Nous commençons par remettre en cause l'objectif de la société, et aujourd'hui l'objectif central de la société est «d'avoir», de «posséder». Et cette possession est marquée par l'argent et elle est réglementée par le marché. Toutes les institutions sociales qui existent sont régies par ce marché et ce marché domine même les gouvernements et impose sa politique publique. Dans cette forme d'organisation sociale et politique que nous avons aujourd'hui, les gouvernements répondent à ces intérêts et non pas à prendre soin de la vie et encore moins à prendre soin du réseau qui soutient la vie. 

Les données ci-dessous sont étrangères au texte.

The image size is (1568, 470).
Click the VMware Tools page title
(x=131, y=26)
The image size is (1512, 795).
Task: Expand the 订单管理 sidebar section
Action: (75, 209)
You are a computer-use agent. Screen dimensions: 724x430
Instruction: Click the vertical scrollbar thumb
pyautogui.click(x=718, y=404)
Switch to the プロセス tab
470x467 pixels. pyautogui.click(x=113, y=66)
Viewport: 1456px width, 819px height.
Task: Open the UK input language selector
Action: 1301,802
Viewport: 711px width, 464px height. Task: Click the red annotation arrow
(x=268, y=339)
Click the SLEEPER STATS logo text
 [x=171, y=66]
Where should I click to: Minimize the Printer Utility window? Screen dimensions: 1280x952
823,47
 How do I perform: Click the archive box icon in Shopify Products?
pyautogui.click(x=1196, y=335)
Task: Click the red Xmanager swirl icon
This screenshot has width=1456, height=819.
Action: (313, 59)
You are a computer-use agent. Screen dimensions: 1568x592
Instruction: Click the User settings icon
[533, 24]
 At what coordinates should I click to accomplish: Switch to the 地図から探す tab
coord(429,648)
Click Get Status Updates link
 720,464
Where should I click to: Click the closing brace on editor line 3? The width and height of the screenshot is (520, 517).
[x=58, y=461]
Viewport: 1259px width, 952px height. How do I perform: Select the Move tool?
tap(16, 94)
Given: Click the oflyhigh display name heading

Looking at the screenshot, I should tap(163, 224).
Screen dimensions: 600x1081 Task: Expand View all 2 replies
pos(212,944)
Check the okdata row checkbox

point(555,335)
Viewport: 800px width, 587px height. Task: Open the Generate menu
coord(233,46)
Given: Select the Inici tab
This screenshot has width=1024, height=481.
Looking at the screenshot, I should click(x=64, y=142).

Au lieu de cela, nous essayons d'incorporer une idée différente d'être un élément dans ce grand réseau de vie. C'est une autre notion que nous partageons avec les organisations autochtones et les paysans. Nous avons fait un exercice de réflexion avec des organisations indigènes et des paysans pour essayer de nommer les caractéristiques de la nouvelle convivialité que nous souhaitons promouvoir. Et amorcer cette réflexion à partir des processus de concertation et de construction collective dès son lancement. Nous avons maintenant de nombreuses années d'expérience dans la recherche de méthodologies de dialogue et d'exercices pratiques. 

Nous faisons donc ce genre de questionnement. Et cela appelle aussi une remise en cause de nos propres pratiques, de nos propres croyances, et d'avoir des processus pour construire le nouveau. Nous devons trouver d'autres façons de regarder la réalité et construire de nouveaux mots et catégories pour de nouveaux concepts et pouvoir partager avec d'autres nos propositions. 

En général, un changement systémique pour moi serait pour nous de comprendre que ce que nous faisons ici a un impact sur les gens de l'autre côté de la planète, d'avoir cette conscience. Notre imaginaire a établi un système de classification qui nous met dans des boîtes et dans ces boîtes nous construisons des identités qui nous rendent difficile de voir le système de classification dans son intégralité et de réaliser que nous faisons partie de la machine de domination et que nous sommes assignés un rôle par rapport aux autres. C'est aussi important pour déconstruire: enlever les devoirs qui m'ont été imposés et décider par moi-même quel genre de personne je veux être et quel genre de relations je veux avoir.